That's a really interesting situation in that we've been looking at, you know, how do we bring on shore our raw material supply? Typically, the raw materials for making siRNA enzymatically are things called nucleoside quadraphosphates, or NQPs, which are derivatives of nucleoside triphosphates, which people often use for making mRNA constructs. Now, those have been synthesized chemically, often from China or India. We have been looking at, you know, how to bring that on shore. We have an enzymatic method now of how you can manufacture those. We're really looking for the appropriate partner, but there is a sort of tangential benefit of tariffs and all the rest of it, which is some of those companies are coming to us right now trying to maintain their business by giving us very sweet deals in the short term.
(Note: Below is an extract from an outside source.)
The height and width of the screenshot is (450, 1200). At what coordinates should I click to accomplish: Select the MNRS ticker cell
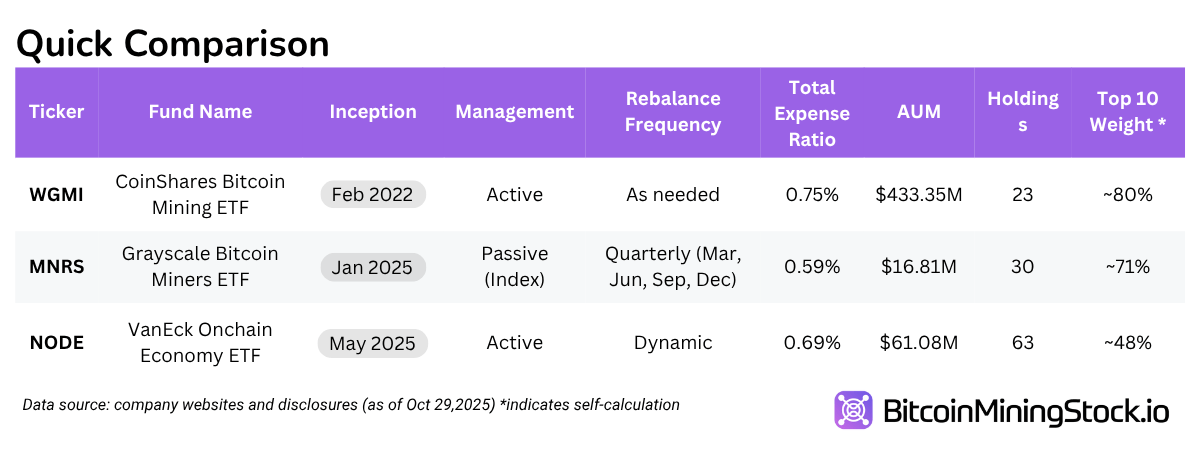(x=56, y=267)
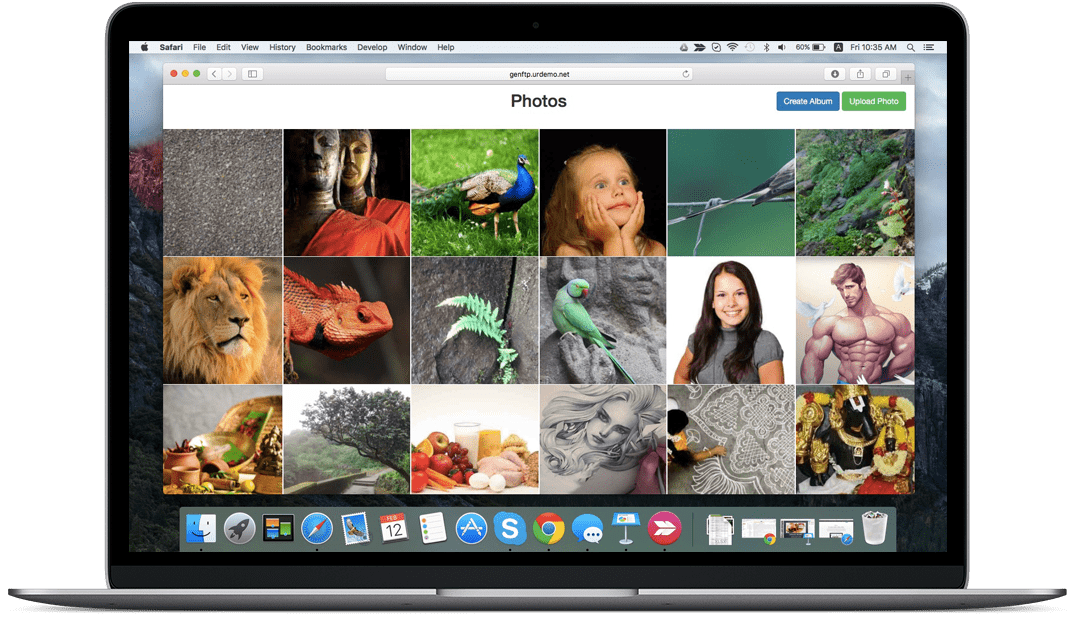Click the Safari back arrow button

point(215,74)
We're actually getting a bit of a tailwind there in terms of our raw material supply. But over the long term, we absolutely need to bring that on shore and have a full enzymatic platform for the raw materials as well as the final product.
Just staying on the theme of kind of like more high-level secular themes, how is AI impacting your business today? How do you view the future of ECO Synthesis in light of just AI continuing to permeate kind of all aspects of everything?
We're kind of the OGs when it comes to that in that we've been doing AI only, it wasn't called that since about 2007. What we've learned is AI is only as good as the way you apply it. You know, I had a fantastic conversation with one of my lead scientists last week where I said, you know, are we gonna get scooped by, you know, some of these larger learning models and AI in terms of protein design? Will it just all be done in silico? He took me through some of the math around, you know, the average enzyme maybe is a 400 amino acid long protein. Each of those has 20 possible amino acids, even if you don't include some of the non-native ones.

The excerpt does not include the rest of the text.